Stash’s Last Stand
“Go fuck yourself, Steve,” he said as he reached the top stair, under his breath to make sure they junk man couldn’t hear him.
It was true: You could be beyond things. Beyond sad, hurt, wanting to say what you were never allowed to say. Things the junk man’s son no longer felt.
In that beyond, at the start of another life, he took back his name. He was no longer the junk man’s son. He was Stan, just turned eighteen. His ham-radio buddies and the guys at the scrapyard called him Stash. His mother used to call him Stanislaus, sometimes Stashu.
He gave his scrap-metal-scrounging father his name back, too. He was now just Steve, born Stefan, named by his mother Sophie, who followed her husband, Stefan the elder, from Poland to New York City before the Great War. But in America, everyone called him Steve.
There they stood, Stash and Steve, looking across the living room of the basement apartment at each other. Stash hovered by the door to the staircase that led up and outside to his future.
For the first time in Stash’s years with the junk man—swimming in it every day, every month, in all weather, the dirty, sweaty, freezing scrap-picking life—he felt nothing.
None of the nauseating tension when the junk man gave him The Look after he said or did something wrong.
None of the shame when he stated his opinions about the various goings-on in the world and his father said, “What? Are you a fucking idiot?”
None of the shaky hands when the junk man shouted, “Hurry up, will you for Christ’s sake?”
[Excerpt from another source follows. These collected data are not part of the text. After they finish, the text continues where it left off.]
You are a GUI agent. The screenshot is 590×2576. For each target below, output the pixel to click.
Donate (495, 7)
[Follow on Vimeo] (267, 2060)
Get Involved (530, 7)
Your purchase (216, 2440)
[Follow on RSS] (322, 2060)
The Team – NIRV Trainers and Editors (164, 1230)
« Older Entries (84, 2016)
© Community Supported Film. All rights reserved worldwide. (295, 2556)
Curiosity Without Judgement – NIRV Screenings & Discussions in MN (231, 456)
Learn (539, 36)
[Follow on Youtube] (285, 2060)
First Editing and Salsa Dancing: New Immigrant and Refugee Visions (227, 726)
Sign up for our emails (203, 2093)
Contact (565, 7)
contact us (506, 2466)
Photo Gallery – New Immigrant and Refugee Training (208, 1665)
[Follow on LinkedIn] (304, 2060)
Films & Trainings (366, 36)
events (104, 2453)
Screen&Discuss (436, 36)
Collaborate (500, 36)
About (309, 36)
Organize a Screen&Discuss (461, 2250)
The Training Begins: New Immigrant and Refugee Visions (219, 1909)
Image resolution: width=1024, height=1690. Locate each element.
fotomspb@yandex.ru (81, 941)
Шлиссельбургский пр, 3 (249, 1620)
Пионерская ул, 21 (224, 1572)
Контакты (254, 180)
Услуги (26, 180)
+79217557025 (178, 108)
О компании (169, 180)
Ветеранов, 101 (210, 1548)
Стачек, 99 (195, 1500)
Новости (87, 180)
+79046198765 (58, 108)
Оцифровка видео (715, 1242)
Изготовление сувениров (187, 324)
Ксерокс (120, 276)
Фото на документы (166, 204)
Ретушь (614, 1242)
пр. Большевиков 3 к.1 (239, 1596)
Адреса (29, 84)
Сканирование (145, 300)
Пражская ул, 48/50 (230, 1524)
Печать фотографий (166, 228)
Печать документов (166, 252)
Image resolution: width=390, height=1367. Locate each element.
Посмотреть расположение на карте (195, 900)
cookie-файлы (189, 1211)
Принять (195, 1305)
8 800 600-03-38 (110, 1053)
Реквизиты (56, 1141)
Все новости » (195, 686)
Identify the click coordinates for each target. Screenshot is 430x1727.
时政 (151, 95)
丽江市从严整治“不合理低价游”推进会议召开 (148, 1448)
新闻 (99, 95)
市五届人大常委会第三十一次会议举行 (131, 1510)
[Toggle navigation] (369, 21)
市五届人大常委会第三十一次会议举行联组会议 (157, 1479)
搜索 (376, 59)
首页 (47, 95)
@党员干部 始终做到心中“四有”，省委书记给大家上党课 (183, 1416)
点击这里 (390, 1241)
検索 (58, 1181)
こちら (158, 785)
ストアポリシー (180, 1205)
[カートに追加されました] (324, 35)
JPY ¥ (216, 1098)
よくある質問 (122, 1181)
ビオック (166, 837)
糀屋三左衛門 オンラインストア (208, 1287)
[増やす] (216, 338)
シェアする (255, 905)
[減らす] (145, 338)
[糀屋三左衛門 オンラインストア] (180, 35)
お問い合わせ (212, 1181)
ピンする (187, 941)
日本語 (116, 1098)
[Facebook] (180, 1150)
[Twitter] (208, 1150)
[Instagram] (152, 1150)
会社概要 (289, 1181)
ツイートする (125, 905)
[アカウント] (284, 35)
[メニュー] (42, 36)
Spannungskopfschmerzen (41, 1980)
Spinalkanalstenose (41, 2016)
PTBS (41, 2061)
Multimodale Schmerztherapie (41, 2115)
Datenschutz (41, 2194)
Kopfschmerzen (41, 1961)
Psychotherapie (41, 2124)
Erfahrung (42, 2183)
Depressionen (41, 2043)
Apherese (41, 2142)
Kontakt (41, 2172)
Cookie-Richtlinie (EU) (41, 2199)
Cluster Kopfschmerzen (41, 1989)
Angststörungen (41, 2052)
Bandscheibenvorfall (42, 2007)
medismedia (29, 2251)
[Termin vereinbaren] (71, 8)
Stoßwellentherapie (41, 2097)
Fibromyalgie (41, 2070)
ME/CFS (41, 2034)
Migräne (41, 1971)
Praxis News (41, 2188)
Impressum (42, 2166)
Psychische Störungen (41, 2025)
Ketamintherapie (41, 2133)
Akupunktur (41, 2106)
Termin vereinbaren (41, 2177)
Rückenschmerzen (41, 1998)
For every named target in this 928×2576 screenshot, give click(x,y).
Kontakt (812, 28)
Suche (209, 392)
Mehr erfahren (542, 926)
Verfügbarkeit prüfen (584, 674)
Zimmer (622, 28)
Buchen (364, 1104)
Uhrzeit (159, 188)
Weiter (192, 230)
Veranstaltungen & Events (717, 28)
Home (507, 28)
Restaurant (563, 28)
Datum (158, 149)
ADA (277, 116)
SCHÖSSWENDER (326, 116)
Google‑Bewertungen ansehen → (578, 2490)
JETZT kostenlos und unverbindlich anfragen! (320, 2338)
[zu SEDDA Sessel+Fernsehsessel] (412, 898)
Stash moved intently. A box of books. The iron weight of the old Underwood manual typewriter. His ham-radio gear. A trash bag of clothing, cold-weather boots slung over one shoulder.
On each pass, he avoided Steve’s gaze, his eyes darting around the room taking inventory. The dirty sheets on Steve’s bed against one wall. A TV tray in front of Steve’s easy chair with the Long Island Newsday crossword puzzle half finished. A layer of newspaper covered the surface of the side table, the same way his grandmother used to cover the dinner table because they were too poor to buy tablecloths.
“Okay, that’s all of it,” Stash said. “I’m going now.”
Steve looked up. His face sagged, his mouth drooped. The flab in his upper arms where biceps once bulged. It was something Stash had never seen. The last six-week stint at the VA Hospital in Northport after the heart attack had really knocked the shit out of him.
Stash didn’t care. He just wanted to get the fuck out of there and follow his girlfriend from the Bronx north to the college he couldn’t even get into.
“You don’t have to go. You can stay. Go to school at Stonybrook,” Steve said. “You don’t have to work during the week anymore.”
Stash felt the anger rise. The fucking balls on this guy. Months of nothing—just The Look and silence—after he fell and hurt his back and the junk man accused him of faking it, of being a lazy bum looking for an excuse to get out of working. No rides to school. No words. Just a seething resentment over something he didn’t even do. After years of freezing and sweating, hauling scrap in all weather, picking through trash at the town dump—though at first, it had felt like an adventure. But lazy?
He didn’t answer. He turned. His right foot crossed the transom: old life. His left foot planted on the first step: new life.
Steve’s eyes narrowed on his back. Defiant I-don’t-need-you eyes. “Go ahead. Run back to your mother’s house.”
Stash hadn’t seen her in three years. What would she call him today, when she and his stepfather showed up? Stan, Stanislaus, or Stashu?
“Go fuck yourself, Steve,” he said as he reached the top stair, under his breath to make sure they junk man couldn’t hear him. Maybe he wasn’t beyond it all just yet.



Yet another banger!
Just a morsel of a story, but very smooth. Nice prose.